● WHAT YOU WILL DO
Return the line containing "Task: Click the 0 locks cell in the top row" and every line beneath it through the end of the entries below, unchanged. Pictures stay out.
☆ ☆ ☆ ☆
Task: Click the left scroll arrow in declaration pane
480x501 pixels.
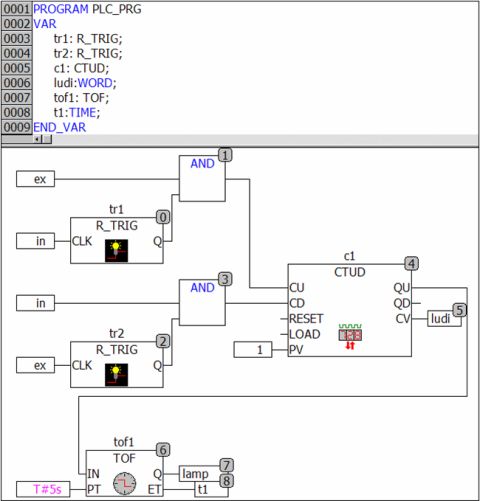Action: (37, 139)
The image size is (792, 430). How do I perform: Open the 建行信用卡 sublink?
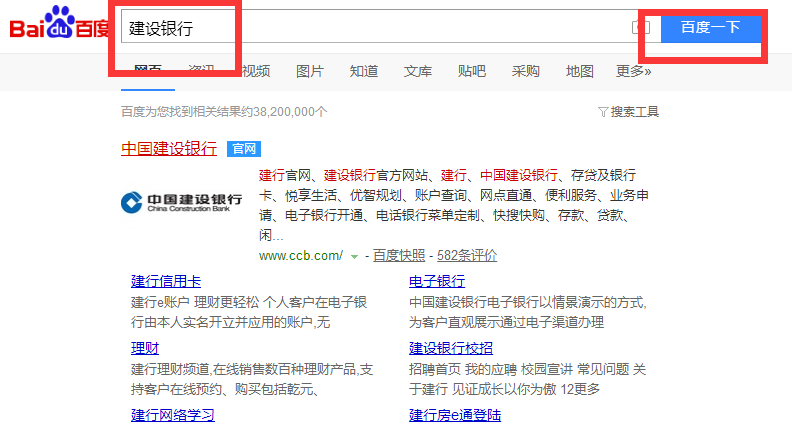tap(166, 281)
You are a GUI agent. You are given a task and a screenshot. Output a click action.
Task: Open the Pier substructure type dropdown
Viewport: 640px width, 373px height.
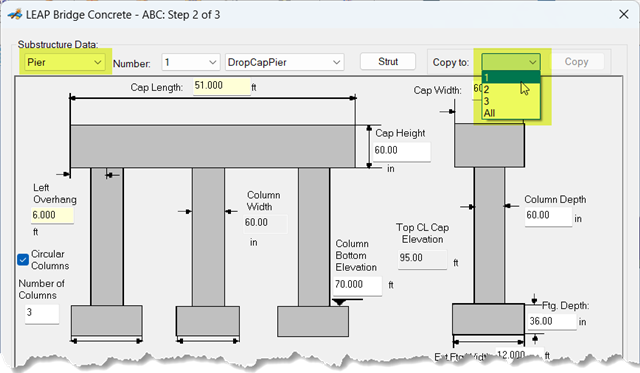(x=64, y=62)
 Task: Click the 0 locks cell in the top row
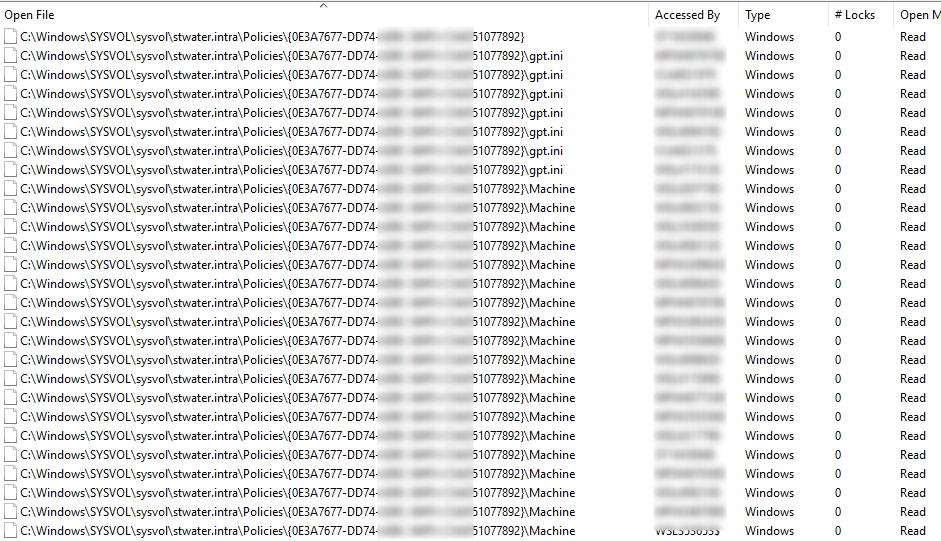[838, 37]
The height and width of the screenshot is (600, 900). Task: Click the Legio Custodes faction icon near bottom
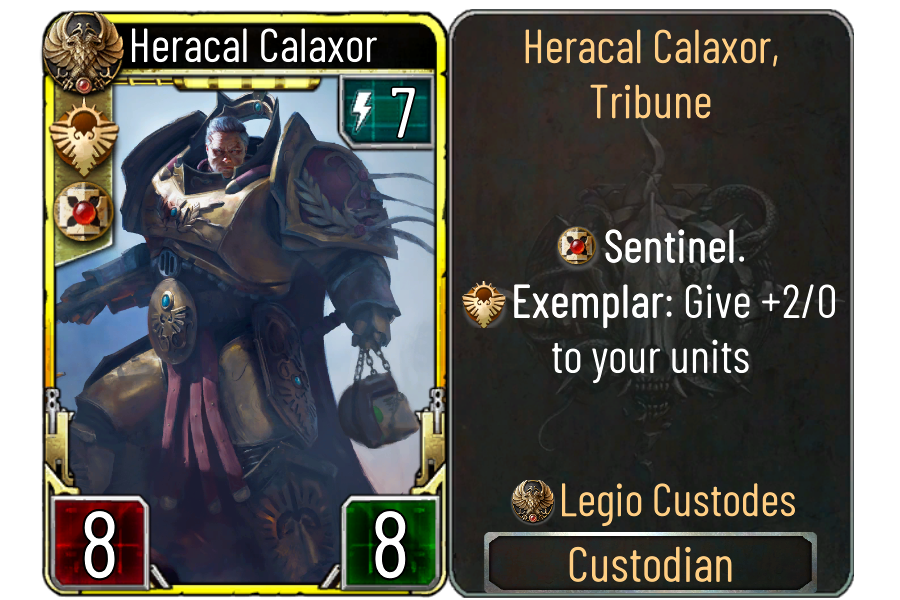533,501
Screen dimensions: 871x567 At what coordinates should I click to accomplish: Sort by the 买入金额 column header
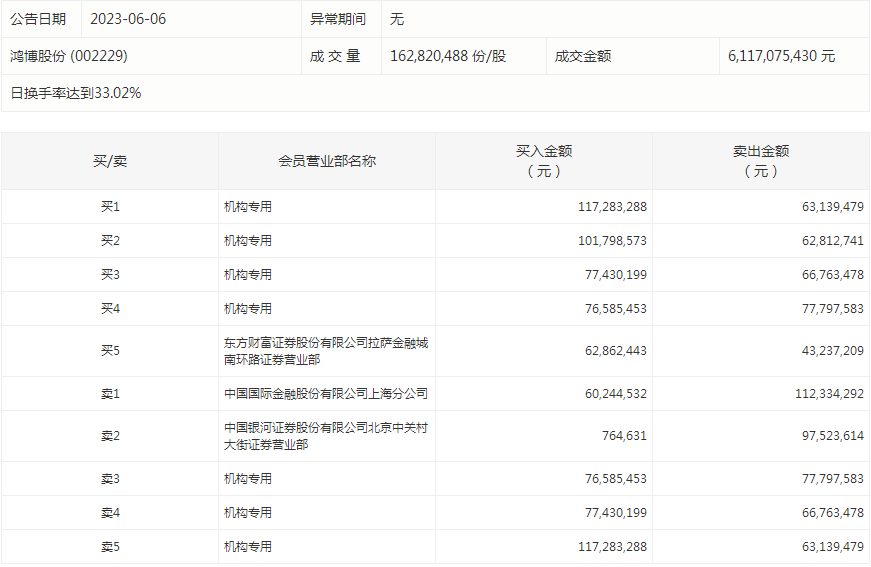point(544,161)
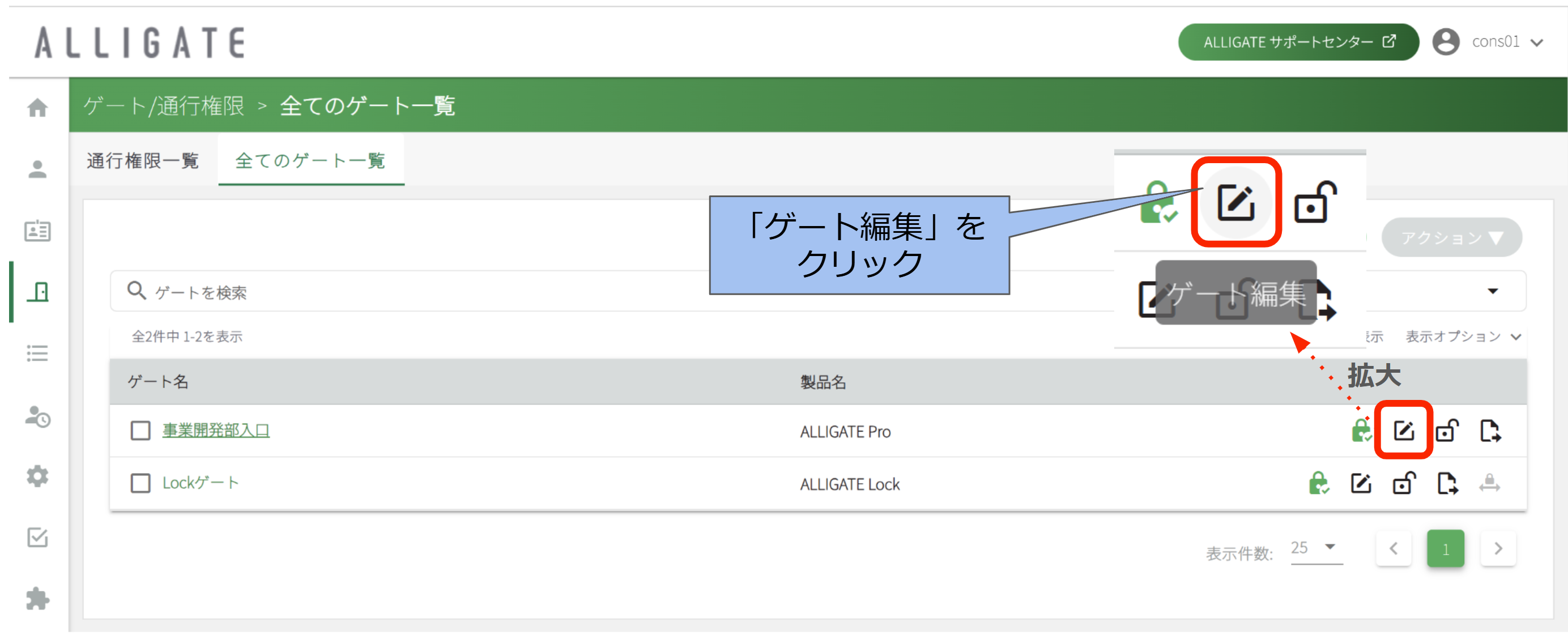Click the puzzle-piece plugin sidebar icon
The height and width of the screenshot is (639, 1568).
[37, 599]
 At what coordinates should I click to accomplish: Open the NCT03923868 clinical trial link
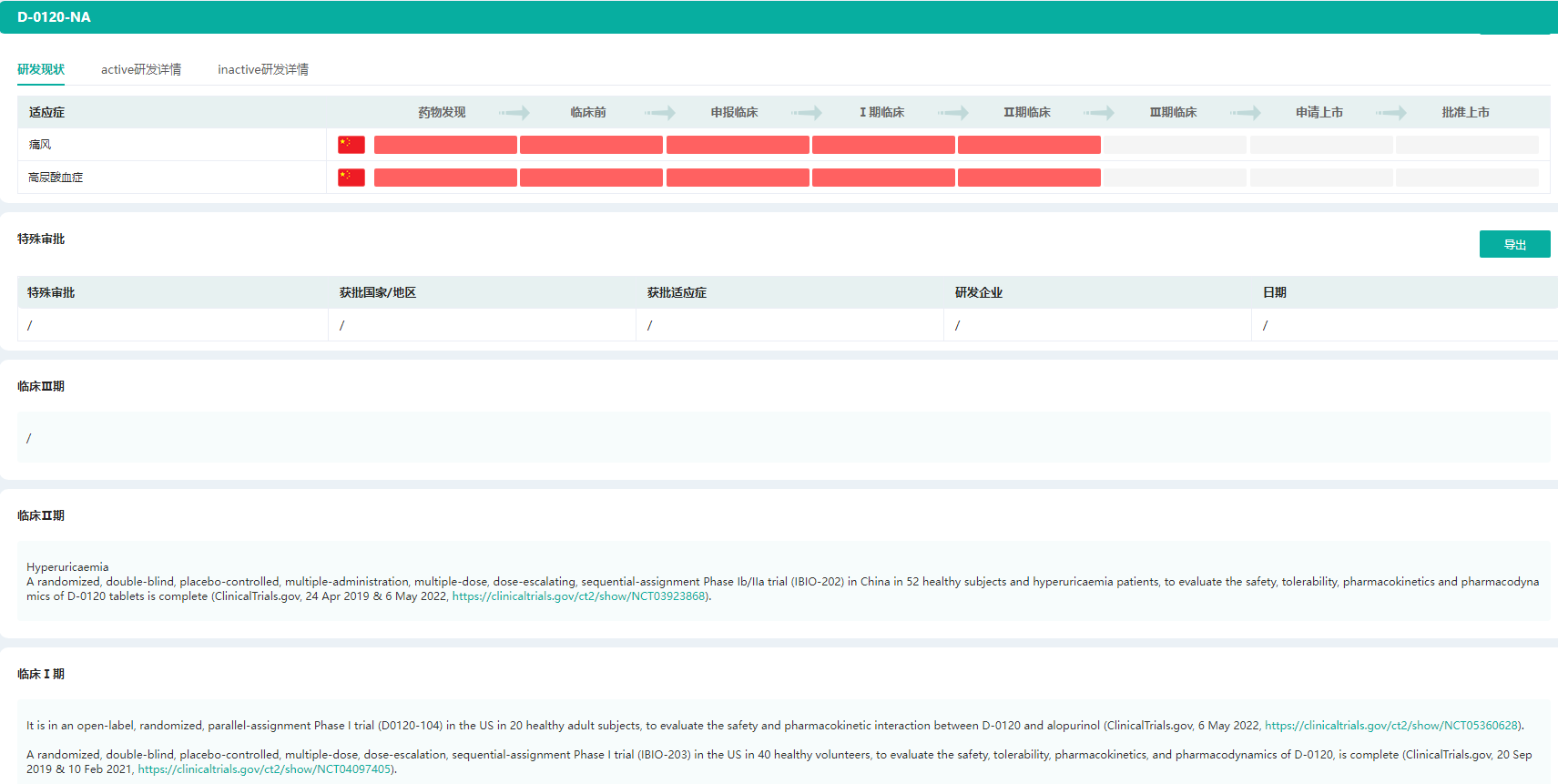578,596
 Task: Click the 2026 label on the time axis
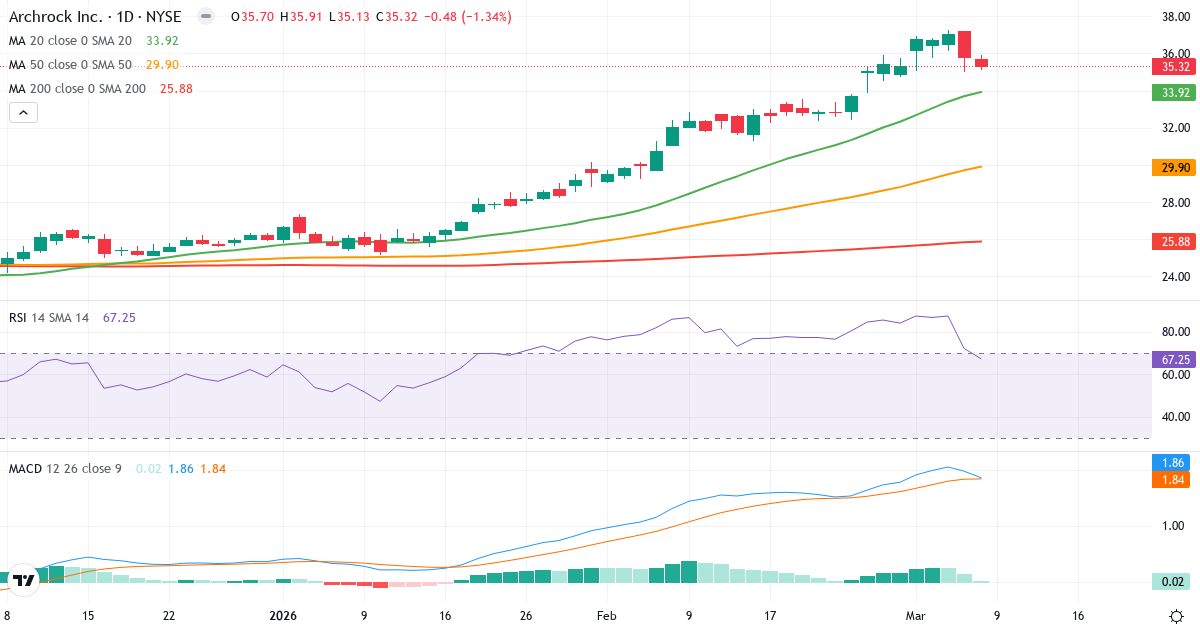point(282,616)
☆ ☆ ☆ ☆
● WORKED SOLUTION
 Task: Click the 0 locks cell in the top row
[838, 37]
The height and width of the screenshot is (600, 900). Task: Click the Legio Custodes faction icon near bottom
533,501
Screen dimensions: 871x567 At what coordinates should I click to accomplish: Sort by the 买入金额 column header
point(544,161)
Click the puzzle-piece plugin sidebar icon
The height and width of the screenshot is (639, 1568).
[37, 599]
 At what coordinates should I click to accomplish: Open the NCT03923868 clinical trial link
578,596
 Task: Click the 2026 label on the time axis
point(282,616)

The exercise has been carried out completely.